4. CLL-B: La variante de células pequeñas de MCL puede tener características citológicas similares a la población neoplásica de CLL-B, sin embargo, MCL carece de prolinfocitos, parainmunoblastos, centros de proliferación y es positivo para ciclina D1 y SOX11. Además, el compromiso de CLL-B en el tracto GI es infrecuente. 

7. Referencias: 

1. Alaggio, R., Amador, C., Anagnostopoulos, I. et al. The 5th edition of the World Health Organization Classification of Haematolymphoid Tumours: Lymphoid Neoplasms. Leukemia 36, 1720–1748 (2022). https://doi.org/10.1038/s41375-022-01620-2  

2. Luis Veloza and Inmaculada Ribera-Cortada and Elias Campo. Mantle cell lymphoma pathology update in the 2016 WHO classification. Annals of Lymphoma. Vol 3. 2019. https://aol.amegroups.com/article/view/5078 

3. Salar A, Juanpere N, Bellosillo B, Domingo-Domenech E, Espinet B, Seoane A, Romagosa V, Gonzalez-Barca E, Panades A, Pedro C, Nieto M, Abella E, Solé F, Ariza A, Fernández-Sevilla A, Besses C, Serrano S. Gastrointestinal involvement in mantle cell lymphoma: a prospective clinic, endoscopic, and pathologic study. Am J Surg Pathol. 2006 Oct;30(10):1274-80. doi: 10.1097/01.pas.0000208899.15859.cb. PMID: 17001159.  

4. Nassri R, Nassri A, Alkhasawneh A, de Souza Ribeiro B, Schey R. Colonic Mantle Cell Lymphoma with Multiple Lymphomatous Polyposis. GE Port J Gastroenterol. 2020 Jul;27(4):296-298. doi: 10.1159/000505033. Epub 2020 Jan 2. PMID: 32775554; PMCID: PMC7383261. 

5. Kanehira K, Braylan RC, Lauwers GY. Early phase of intestinal mantle cell lymphoma: a report of two cases associated with advanced colonic adenocarcinoma. Mod Pathol. 2001 Aug;14(8):811-7. doi: 10.1038/modpathol.3880395. PMID: 11504842. 
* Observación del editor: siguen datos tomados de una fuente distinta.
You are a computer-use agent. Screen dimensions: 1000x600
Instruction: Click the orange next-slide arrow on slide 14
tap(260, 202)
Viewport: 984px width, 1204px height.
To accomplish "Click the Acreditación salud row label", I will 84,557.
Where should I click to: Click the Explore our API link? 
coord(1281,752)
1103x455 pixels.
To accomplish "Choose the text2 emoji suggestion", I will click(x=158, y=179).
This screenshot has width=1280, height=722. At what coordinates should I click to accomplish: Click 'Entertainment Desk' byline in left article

6. Iwamuro M, Okada H, Kawahara Y, Shinagawa K, Morito T, Yoshino T, Yamamoto K. Endoscopic features and prognoses of mantle cell lymphoma with gastrointestinal involvement. World J Gastroenterol. 2010 Oct 7;16(37):4661-9. doi: 10.3748/wjg.v16.i37.4661. PMID: 20872966; PMCID: PMC2951516. 

7. Tiemann M, Schrader C, Klapper W, Dreyling MH, Campo E, Norton A, Berger F, Kluin P, Ott G, Pileri S, Pedrinis E, Feller AC, Merz H, Janssen D, Hansmann ML, Krieken H, Möller P, Stein H, Unterhalt M, Hiddemann W, Parwaresch R; European MCL Network. Histopathology, cell proliferation indices and clinical outcome in 304 patients with mantle cell lymphoma (MCL): a clinicopathological study from the European MCL Network. Br J Haematol. 2005 Oct;131(1):29-38. doi: 10.1111/j.1365-2141.2005.05716.x. PMID: 16173960.